Ryan Kittle, morador de
Flint, 106 km a noroeste de Detroit, simbolizava o labirinto
em que a população local foi jogada. Enquanto a GM levava os
papéis da concordata aos tribunais em Nova York, ele completava 23 anos em um cassino local. E está desempregado.
Filho e neto de funcionários
da GMC, Kittle conta que faz
bicos em um posto de gasolina
enquanto vê os pais preocupados com a aposentadoria. "Eu
seria a terceira geração de trabalhadores da GM na minha família, mas não há mais oportunidades para os jovens", disse.
Era a mesma preocupação de
Mel Gaymon, 66, aposentado
cujos dois sobrinhos perderam
os cargos na GM e na Chrysler
nos últimos meses. Ele diz que
toda a região depende das montadoras -e se inclui na conta.

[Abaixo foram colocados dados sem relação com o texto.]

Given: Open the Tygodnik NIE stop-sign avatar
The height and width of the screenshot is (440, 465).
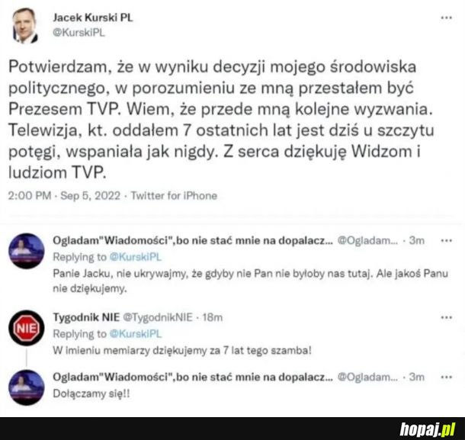Looking at the screenshot, I should 26,328.
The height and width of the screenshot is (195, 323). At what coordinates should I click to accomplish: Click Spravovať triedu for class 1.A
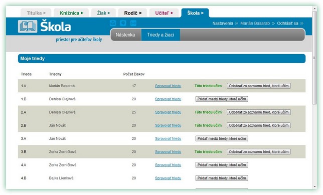[168, 86]
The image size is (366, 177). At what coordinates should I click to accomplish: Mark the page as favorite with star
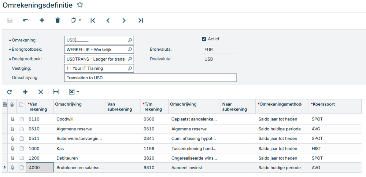(x=80, y=5)

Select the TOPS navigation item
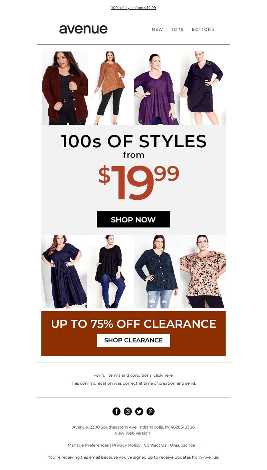(x=178, y=29)
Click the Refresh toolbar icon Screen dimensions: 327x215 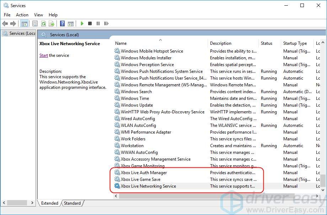point(43,23)
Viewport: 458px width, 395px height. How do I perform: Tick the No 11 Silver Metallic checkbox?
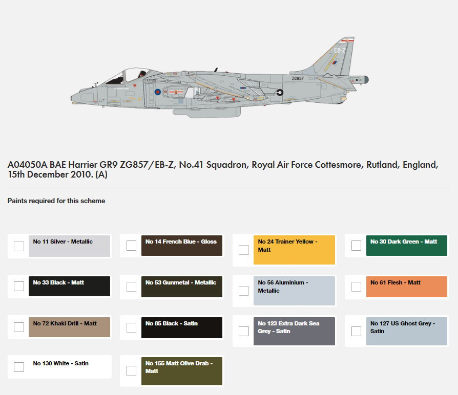pyautogui.click(x=19, y=246)
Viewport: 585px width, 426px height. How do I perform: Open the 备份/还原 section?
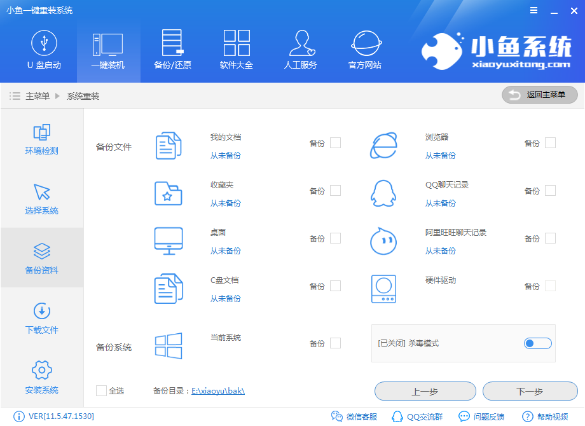pyautogui.click(x=172, y=50)
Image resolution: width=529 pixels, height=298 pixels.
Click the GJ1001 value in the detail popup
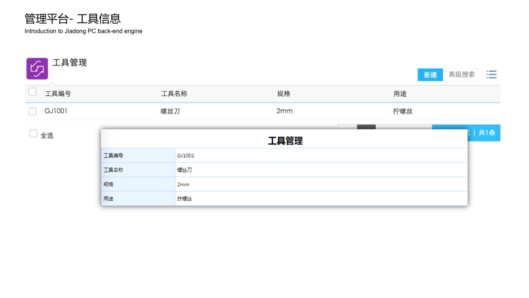click(x=186, y=156)
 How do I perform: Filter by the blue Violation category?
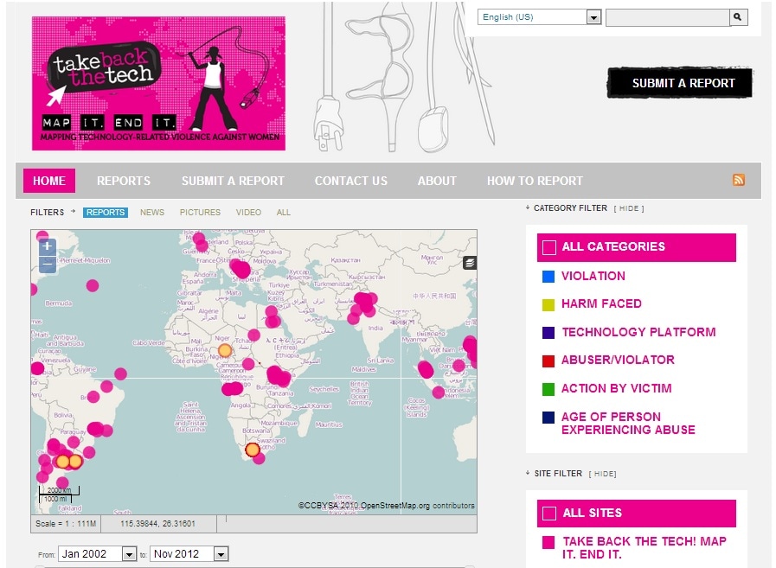593,277
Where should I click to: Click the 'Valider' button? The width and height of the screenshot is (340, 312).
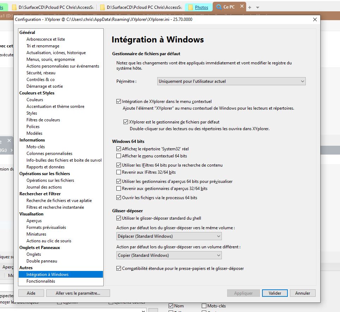tap(274, 293)
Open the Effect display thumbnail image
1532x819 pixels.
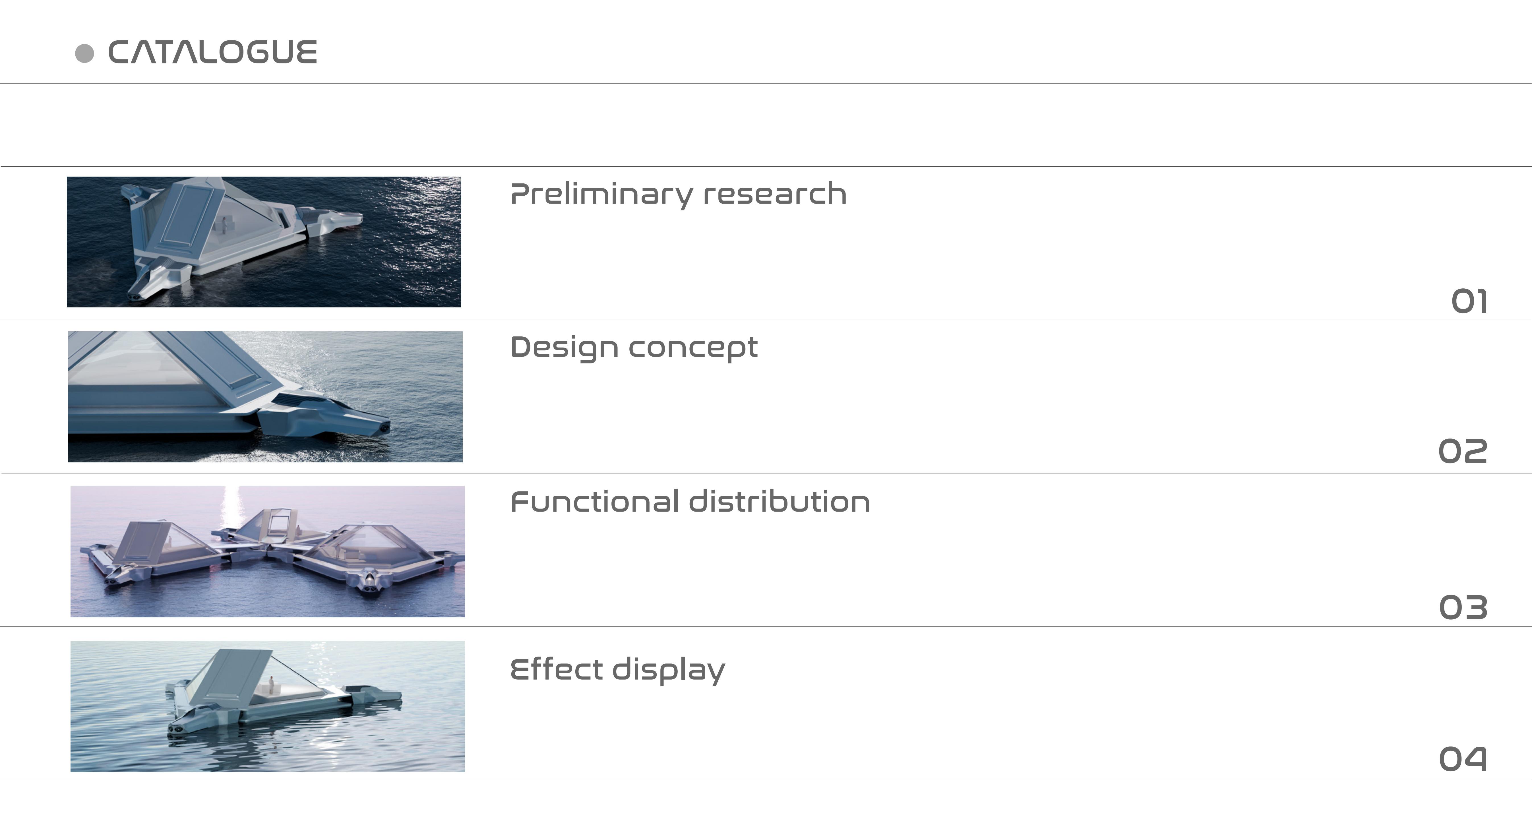pyautogui.click(x=268, y=706)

"Meus benefícios médicos e
dentários foram diminuindo
com o tempo", afirma, enquanto mostra a boca com vários
dentes faltando. "Dizem que as
companhias vão se reerguer,
mas isso não vai acontecer no
curto prazo. Precisamos de dinheiro agora."
A desolação era palpável
também no quartel-general da
montadora. Ali, as torres envidraçadas não revelavam nenhum movimento do lado de
fora, e o complexo de prédios
interligados tinha modelos de
carros expostos para ninguém
e cafés fechando uma hora mais
cedo por causa da crise.
"Isto aqui está completamente morto", afirmava às
12h30 o engraxate Shgann, 32,
que trabalha há um ano no local
(ele não quis dar o sobrenome).
Apontando para a praça de alimentação da empresa, com no
máximo 60% de ocupação ontem. "Geralmente é preciso esperar meia hora na fila para se
sentar", afirmava.
A situação deve piorar: a GM
anunciou ontem que cortará
mais 3.000 cargos executivos
nos EUA, muitos dos quais ocupantes do famoso prédio-sede.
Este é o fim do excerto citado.